WHAT IS ASKED: Please reproduce all of the records below word for word, line by line.

MATERIAL FOR THIS TASK:
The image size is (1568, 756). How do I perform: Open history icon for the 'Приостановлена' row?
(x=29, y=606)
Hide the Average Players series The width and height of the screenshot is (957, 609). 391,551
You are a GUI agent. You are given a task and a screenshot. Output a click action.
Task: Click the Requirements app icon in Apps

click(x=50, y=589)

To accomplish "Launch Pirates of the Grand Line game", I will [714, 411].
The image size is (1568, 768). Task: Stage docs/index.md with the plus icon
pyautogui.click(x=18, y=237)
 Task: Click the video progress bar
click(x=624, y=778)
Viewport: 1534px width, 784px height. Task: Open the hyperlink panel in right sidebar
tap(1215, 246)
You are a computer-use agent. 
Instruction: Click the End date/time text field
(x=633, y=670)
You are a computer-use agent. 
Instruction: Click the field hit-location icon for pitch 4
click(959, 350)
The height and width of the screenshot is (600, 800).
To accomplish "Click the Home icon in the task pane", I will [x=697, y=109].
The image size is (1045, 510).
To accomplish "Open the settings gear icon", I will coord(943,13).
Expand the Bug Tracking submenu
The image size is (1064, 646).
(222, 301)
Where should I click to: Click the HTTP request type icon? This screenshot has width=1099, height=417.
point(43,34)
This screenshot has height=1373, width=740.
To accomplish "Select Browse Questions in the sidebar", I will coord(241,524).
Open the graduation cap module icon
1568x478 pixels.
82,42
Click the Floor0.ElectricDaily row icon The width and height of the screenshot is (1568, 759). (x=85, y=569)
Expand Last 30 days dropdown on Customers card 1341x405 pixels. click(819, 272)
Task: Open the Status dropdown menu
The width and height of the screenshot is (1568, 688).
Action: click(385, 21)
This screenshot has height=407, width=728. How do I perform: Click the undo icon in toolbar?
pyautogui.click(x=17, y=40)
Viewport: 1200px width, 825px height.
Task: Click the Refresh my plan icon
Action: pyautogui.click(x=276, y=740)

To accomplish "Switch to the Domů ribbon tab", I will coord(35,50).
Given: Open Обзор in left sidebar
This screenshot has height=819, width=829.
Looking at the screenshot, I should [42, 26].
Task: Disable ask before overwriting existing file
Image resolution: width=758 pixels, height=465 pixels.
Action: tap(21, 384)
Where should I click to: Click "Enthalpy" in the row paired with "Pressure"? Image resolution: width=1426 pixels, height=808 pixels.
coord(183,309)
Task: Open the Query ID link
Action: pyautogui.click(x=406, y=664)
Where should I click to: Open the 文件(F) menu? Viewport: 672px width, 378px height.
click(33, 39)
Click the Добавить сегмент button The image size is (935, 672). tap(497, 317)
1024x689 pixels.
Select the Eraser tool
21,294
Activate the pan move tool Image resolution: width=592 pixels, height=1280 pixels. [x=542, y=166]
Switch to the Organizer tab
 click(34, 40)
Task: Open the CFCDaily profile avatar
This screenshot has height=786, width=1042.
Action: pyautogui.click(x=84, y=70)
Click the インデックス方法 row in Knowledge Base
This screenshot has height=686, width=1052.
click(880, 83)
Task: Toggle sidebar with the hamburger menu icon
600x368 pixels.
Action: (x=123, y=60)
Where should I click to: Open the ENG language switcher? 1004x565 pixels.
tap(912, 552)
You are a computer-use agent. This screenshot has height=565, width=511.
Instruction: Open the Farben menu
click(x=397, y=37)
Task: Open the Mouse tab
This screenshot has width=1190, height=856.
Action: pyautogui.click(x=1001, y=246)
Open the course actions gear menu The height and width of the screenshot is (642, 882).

COMPLETE ANSWER:
The image size is (1568, 756). How do I perform: Open history icon for the 'Приостановлена' row?
(x=29, y=606)
Hide the Average Players series The width and height of the screenshot is (957, 609). 391,551
You are a GUI agent. You are given a task and a screenshot. Output a click action.
Task: Click the Requirements app icon in Apps

click(x=50, y=589)

To accomplish "Launch Pirates of the Grand Line game", I will [714, 411].
The image size is (1568, 768). Task: Stage docs/index.md with the plus icon
pyautogui.click(x=18, y=237)
 Task: Click the video progress bar
click(x=624, y=778)
Viewport: 1534px width, 784px height. Task: Open the hyperlink panel in right sidebar
tap(1215, 246)
You are a computer-use agent. 
Instruction: Click the End date/time text field
(x=633, y=670)
You are a computer-use agent. 
Instruction: Click the field hit-location icon for pitch 4
click(959, 350)
The height and width of the screenshot is (600, 800).
To accomplish "Click the Home icon in the task pane", I will [x=697, y=109].
The image size is (1045, 510).
To accomplish "Open the settings gear icon", I will coord(943,13).
Expand the Bug Tracking submenu
The image size is (1064, 646).
(222, 301)
Where should I click to: Click the HTTP request type icon? This screenshot has width=1099, height=417.
point(43,34)
This screenshot has height=1373, width=740.
To accomplish "Select Browse Questions in the sidebar", I will coord(241,524).
Open the graduation cap module icon
1568x478 pixels.
82,42
Click the Floor0.ElectricDaily row icon The width and height of the screenshot is (1568, 759). (x=85, y=569)
Expand Last 30 days dropdown on Customers card 1341x405 pixels. click(819, 272)
Task: Open the Status dropdown menu
The width and height of the screenshot is (1568, 688).
Action: click(385, 21)
This screenshot has height=407, width=728. How do I perform: Click the undo icon in toolbar?
pyautogui.click(x=17, y=40)
Viewport: 1200px width, 825px height.
Task: Click the Refresh my plan icon
Action: pyautogui.click(x=276, y=740)

To accomplish "Switch to the Domů ribbon tab", I will coord(35,50).
Given: Open Обзор in left sidebar
This screenshot has height=819, width=829.
Looking at the screenshot, I should [42, 26].
Task: Disable ask before overwriting existing file
Image resolution: width=758 pixels, height=465 pixels.
Action: tap(21, 384)
Where should I click to: Click "Enthalpy" in the row paired with "Pressure"? Image resolution: width=1426 pixels, height=808 pixels.
coord(183,309)
Task: Open the Query ID link
Action: pyautogui.click(x=406, y=664)
Where should I click to: Open the 文件(F) menu? Viewport: 672px width, 378px height.
click(33, 39)
Click the Добавить сегмент button The image size is (935, 672). tap(497, 317)
1024x689 pixels.
Select the Eraser tool
21,294
Activate the pan move tool Image resolution: width=592 pixels, height=1280 pixels. [x=542, y=166]
Switch to the Organizer tab
 click(34, 40)
Task: Open the CFCDaily profile avatar
This screenshot has height=786, width=1042.
Action: pyautogui.click(x=84, y=70)
Click the インデックス方法 row in Knowledge Base
This screenshot has height=686, width=1052.
click(880, 83)
Task: Toggle sidebar with the hamburger menu icon
600x368 pixels.
Action: (x=123, y=60)
Where should I click to: Open the ENG language switcher? 1004x565 pixels.
tap(912, 552)
You are a computer-use agent. This screenshot has height=565, width=511.
Instruction: Open the Farben menu
click(x=397, y=37)
Task: Open the Mouse tab
This screenshot has width=1190, height=856.
Action: pyautogui.click(x=1001, y=246)
Open the course actions gear menu The height and width of the screenshot is (642, 882).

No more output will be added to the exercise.